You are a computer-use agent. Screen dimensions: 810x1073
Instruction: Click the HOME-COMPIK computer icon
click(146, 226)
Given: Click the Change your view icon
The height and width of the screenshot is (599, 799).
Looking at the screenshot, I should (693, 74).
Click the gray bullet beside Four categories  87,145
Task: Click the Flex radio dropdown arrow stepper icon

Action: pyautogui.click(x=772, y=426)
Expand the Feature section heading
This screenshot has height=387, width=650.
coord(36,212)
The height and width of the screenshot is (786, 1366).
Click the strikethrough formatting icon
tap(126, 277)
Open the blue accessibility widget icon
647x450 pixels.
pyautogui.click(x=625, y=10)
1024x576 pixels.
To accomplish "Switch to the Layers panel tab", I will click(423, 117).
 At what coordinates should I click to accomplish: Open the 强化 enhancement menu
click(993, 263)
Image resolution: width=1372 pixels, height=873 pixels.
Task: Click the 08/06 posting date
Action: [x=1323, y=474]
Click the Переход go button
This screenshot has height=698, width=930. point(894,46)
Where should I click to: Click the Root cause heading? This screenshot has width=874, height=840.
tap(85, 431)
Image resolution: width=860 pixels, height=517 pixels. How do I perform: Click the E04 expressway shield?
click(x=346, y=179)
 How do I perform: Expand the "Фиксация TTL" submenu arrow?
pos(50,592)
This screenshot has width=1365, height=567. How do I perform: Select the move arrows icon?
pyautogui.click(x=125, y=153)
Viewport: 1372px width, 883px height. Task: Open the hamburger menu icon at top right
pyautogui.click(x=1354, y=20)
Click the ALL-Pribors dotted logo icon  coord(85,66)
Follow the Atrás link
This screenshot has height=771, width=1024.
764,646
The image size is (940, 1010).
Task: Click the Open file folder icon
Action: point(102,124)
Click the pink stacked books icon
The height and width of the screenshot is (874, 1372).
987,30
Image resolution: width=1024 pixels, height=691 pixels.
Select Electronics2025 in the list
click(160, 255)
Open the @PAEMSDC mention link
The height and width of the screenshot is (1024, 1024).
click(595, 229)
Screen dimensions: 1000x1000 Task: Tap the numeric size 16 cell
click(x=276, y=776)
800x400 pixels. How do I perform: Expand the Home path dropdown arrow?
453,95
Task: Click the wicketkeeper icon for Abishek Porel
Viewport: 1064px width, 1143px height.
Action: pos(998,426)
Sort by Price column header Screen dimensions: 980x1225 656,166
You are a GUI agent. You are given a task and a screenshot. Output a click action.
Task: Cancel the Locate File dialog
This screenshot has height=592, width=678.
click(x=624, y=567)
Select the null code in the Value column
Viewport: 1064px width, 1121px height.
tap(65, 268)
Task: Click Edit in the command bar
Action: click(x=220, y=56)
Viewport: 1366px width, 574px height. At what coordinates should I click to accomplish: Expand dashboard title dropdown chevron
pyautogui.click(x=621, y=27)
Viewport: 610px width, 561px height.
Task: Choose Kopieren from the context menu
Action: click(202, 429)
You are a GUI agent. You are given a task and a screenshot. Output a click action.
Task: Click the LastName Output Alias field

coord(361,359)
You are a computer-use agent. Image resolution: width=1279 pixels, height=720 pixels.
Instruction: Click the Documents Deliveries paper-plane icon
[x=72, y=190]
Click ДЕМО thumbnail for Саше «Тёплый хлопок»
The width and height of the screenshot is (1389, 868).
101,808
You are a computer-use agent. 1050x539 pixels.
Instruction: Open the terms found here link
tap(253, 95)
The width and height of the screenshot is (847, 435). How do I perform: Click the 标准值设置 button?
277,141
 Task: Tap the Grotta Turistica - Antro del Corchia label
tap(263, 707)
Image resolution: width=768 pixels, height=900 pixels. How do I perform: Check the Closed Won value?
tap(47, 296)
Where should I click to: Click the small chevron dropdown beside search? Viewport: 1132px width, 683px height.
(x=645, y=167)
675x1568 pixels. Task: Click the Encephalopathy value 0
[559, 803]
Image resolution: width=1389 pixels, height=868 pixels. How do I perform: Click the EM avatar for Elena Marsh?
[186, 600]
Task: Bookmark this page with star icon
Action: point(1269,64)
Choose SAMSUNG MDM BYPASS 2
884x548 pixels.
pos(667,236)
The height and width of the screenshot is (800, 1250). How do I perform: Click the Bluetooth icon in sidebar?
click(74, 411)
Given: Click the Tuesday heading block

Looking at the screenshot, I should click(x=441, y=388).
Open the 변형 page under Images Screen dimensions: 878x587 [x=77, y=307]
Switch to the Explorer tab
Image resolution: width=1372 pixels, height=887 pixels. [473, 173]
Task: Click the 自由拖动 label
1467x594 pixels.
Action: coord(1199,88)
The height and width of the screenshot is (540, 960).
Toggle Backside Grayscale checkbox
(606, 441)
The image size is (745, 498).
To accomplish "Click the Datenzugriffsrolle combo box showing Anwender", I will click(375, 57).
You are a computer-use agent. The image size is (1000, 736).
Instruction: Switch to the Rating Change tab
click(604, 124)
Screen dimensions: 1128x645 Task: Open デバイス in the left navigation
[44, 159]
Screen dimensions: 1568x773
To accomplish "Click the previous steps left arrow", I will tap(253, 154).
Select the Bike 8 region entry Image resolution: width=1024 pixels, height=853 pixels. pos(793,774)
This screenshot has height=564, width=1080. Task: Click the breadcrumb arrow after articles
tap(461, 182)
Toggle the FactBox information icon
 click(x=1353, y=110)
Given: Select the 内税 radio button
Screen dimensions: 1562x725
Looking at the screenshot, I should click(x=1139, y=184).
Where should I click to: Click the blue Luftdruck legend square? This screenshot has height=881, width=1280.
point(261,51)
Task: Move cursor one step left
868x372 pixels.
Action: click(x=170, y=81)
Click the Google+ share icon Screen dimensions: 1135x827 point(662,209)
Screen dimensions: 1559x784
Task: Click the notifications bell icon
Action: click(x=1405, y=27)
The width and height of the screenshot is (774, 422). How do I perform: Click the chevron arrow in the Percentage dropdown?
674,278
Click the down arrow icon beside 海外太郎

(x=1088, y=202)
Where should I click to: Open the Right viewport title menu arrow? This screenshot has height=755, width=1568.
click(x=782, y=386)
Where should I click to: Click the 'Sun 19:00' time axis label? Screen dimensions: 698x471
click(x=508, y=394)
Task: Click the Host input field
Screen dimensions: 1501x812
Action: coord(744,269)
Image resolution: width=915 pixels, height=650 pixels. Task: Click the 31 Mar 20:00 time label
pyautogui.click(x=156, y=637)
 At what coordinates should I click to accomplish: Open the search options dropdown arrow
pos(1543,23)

..............................

After locating the line holding "The height and width of the screenshot is (540, 960)." above, output exactly that line and every line after it through the line holding "Select the Bike". Include nothing else.

The height and width of the screenshot is (540, 960).
Toggle Backside Grayscale checkbox
(606, 441)
The image size is (745, 498).
To accomplish "Click the Datenzugriffsrolle combo box showing Anwender", I will click(375, 57).
You are a computer-use agent. The image size is (1000, 736).
Instruction: Switch to the Rating Change tab
click(604, 124)
Screen dimensions: 1128x645 Task: Open デバイス in the left navigation
[44, 159]
Screen dimensions: 1568x773
To accomplish "Click the previous steps left arrow", I will tap(253, 154).
Select the Bike 8 region entry Image resolution: width=1024 pixels, height=853 pixels. pos(793,774)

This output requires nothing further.